The Mechanic Street Bridge was built in 1862 to span the Israel River in Lancaster. According to WFXT in Boston, an oversized truck hit the entryways and several overhead beams on the historical bridge. It wasn’t specified precisely what kind of truck recklessly crossed.
More interesting is that there are signs at either end clearly stating the structure’s limitations. The bridge has a maximum clearance of eight feet and a maximum weight limit of three tons. Also, only passenger cars are legally allowed to use the bridge. There is a much more modern crossing over the Israel River on Main Street only a quarter of a mile away.

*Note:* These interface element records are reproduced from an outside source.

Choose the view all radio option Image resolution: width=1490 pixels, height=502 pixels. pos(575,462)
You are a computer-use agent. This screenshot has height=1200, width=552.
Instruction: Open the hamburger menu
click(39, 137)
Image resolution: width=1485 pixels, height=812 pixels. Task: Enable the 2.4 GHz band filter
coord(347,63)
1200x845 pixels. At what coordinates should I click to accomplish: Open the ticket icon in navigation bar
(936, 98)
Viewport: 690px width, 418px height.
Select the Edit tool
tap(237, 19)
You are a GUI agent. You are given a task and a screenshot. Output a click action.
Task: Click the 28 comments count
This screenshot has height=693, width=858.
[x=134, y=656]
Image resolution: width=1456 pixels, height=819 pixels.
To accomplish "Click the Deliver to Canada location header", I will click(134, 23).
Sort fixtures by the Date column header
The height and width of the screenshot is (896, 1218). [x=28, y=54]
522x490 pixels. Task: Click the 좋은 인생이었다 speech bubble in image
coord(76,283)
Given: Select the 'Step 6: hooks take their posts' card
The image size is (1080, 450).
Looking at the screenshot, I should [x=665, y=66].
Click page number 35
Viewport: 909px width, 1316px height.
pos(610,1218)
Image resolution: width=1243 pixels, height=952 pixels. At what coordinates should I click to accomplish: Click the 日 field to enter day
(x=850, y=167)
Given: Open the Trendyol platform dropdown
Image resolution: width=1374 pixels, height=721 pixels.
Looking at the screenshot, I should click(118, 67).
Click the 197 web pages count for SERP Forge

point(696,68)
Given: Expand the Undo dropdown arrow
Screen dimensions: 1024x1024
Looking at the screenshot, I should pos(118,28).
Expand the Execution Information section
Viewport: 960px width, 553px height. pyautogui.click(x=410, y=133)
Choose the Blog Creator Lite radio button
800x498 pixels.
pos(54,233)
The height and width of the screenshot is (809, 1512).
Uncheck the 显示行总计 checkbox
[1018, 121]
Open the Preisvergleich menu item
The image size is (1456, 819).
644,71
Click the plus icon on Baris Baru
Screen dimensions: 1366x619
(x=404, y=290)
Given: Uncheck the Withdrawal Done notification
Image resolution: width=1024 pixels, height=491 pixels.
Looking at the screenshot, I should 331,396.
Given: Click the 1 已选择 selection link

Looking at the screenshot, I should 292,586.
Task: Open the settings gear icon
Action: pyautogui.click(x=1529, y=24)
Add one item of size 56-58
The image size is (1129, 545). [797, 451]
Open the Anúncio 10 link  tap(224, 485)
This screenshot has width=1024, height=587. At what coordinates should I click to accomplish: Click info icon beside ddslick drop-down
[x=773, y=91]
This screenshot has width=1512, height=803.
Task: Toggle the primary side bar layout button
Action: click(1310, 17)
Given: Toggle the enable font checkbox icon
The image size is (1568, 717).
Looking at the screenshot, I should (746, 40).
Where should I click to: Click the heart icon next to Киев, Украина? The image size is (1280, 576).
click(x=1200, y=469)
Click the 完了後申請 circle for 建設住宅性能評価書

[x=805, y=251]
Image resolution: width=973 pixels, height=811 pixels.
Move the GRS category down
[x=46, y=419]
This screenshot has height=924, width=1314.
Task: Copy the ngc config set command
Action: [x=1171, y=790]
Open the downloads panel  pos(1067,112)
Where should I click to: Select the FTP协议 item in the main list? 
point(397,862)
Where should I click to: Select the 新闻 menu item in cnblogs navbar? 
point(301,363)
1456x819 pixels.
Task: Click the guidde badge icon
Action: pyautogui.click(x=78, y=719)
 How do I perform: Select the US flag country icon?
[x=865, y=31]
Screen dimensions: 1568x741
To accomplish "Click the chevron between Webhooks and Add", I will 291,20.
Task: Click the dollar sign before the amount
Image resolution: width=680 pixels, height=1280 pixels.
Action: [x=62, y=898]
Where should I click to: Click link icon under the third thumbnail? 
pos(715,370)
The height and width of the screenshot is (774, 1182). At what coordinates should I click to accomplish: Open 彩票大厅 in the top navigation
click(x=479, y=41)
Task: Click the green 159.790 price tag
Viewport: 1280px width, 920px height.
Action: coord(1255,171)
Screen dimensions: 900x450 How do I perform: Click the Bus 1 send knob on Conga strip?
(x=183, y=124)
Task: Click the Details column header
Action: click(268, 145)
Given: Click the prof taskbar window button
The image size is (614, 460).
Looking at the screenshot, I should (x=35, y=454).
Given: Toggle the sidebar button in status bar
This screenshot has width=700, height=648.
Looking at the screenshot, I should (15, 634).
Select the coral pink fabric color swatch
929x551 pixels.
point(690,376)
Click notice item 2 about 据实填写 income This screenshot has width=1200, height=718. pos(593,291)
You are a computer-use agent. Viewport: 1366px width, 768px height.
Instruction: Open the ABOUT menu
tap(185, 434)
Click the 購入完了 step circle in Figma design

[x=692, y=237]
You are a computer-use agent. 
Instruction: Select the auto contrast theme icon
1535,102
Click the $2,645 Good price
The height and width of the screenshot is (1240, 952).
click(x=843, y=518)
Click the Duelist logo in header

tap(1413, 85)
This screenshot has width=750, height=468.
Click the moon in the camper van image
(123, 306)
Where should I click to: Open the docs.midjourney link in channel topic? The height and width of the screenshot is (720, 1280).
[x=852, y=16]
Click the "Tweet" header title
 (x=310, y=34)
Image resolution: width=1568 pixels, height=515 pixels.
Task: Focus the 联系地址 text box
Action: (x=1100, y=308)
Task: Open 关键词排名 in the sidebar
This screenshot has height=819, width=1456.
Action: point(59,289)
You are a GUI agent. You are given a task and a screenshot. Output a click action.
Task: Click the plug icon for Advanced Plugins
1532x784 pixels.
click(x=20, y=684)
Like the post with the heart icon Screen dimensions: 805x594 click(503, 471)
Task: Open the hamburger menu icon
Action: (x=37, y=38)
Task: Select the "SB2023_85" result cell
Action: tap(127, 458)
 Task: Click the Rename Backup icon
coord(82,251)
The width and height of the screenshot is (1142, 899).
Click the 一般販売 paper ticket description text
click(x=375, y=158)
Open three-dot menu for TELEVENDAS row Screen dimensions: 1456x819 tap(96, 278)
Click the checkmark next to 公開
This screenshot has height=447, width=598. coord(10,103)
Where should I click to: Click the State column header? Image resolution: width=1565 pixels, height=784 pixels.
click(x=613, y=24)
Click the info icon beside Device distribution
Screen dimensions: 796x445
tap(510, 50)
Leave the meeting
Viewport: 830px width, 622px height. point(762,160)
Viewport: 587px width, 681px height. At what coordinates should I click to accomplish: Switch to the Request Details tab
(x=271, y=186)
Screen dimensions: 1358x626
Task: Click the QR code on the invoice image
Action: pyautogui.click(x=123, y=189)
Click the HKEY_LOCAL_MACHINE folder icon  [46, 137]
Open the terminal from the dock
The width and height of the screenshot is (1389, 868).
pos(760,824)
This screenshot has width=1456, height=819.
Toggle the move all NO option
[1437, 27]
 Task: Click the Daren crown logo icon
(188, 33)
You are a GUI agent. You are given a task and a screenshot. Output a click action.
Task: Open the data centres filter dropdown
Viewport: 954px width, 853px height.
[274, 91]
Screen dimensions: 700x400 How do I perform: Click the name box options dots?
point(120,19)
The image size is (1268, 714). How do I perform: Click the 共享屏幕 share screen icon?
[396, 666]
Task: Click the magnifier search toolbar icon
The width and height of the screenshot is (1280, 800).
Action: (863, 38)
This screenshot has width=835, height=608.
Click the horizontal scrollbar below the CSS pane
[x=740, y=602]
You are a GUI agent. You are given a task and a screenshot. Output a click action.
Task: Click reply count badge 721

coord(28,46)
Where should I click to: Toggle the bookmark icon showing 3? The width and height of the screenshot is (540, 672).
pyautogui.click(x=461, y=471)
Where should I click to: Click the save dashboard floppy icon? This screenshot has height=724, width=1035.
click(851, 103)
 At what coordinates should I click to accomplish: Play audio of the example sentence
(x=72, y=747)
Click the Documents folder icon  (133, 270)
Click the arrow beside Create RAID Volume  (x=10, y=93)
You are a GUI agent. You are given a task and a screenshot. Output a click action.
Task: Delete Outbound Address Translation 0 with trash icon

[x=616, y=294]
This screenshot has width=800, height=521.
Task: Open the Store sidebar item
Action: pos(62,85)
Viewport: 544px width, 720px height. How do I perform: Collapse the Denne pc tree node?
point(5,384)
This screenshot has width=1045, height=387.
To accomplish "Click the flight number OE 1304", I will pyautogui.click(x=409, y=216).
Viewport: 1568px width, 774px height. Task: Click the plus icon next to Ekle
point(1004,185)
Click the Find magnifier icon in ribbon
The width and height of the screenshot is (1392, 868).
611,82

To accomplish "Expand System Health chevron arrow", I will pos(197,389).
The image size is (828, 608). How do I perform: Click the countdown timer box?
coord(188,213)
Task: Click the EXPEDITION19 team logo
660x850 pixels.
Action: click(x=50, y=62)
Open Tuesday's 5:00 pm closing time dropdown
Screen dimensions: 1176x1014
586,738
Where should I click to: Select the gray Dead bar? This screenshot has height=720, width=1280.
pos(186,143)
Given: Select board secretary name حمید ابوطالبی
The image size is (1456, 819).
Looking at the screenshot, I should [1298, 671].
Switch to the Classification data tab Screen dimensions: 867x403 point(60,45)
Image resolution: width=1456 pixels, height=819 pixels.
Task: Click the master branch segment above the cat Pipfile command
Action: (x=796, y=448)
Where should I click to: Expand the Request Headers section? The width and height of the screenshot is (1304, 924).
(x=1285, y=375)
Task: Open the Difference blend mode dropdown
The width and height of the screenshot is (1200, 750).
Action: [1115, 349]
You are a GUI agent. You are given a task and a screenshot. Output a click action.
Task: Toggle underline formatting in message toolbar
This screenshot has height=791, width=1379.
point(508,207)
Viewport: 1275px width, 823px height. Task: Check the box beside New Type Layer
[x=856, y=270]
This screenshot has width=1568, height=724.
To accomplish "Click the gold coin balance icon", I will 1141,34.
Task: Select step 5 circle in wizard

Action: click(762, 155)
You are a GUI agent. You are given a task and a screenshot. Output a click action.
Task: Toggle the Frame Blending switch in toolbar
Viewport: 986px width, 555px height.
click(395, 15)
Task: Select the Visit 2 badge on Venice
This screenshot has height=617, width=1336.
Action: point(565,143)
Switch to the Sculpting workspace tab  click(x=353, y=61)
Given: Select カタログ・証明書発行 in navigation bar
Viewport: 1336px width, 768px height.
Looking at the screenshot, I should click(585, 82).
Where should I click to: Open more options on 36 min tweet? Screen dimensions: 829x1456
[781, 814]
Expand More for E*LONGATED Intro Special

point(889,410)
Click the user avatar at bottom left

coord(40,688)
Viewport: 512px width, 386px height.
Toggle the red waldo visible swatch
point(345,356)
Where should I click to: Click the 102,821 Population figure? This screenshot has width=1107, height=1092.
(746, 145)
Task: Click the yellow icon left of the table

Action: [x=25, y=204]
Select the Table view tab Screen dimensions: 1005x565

Lancaster selectman (town councilor) Leon H. Rideout made a statement on his Facebook page about the incident:
“I have to say this afternoon was quite distressing when for the second time this summer a driver thought they could drive a truck that was larger than the size the signs said would fit through our iconic Mechanic Street bridge. More dismaying is the driver saying that they didn’t realize they hit the bridge. I am sorry but if you didn’t realize you hit the bridge you should not have any drivers license period. (I will be polite) We will have the bridge assessed for safety and make repairs as soon as possible.”
The initial 1862 construction of Mechanic Street Bridge was estimated to cost $18,000, or $520,000 in today’s dollars when adjusted for inflation. The repair probably won’t be nearly as costly.
This bridge or others like it aren’t covered for aesthetic reasons. They were built to last with the covers intended to protect the bridge’s wooden support structure from the elements. However, vehicular damage is becoming more common. In June, a bridge in Jackson, New Hampshire was also struck twice. The second incident involved a tractor-trailer driving into the bridge.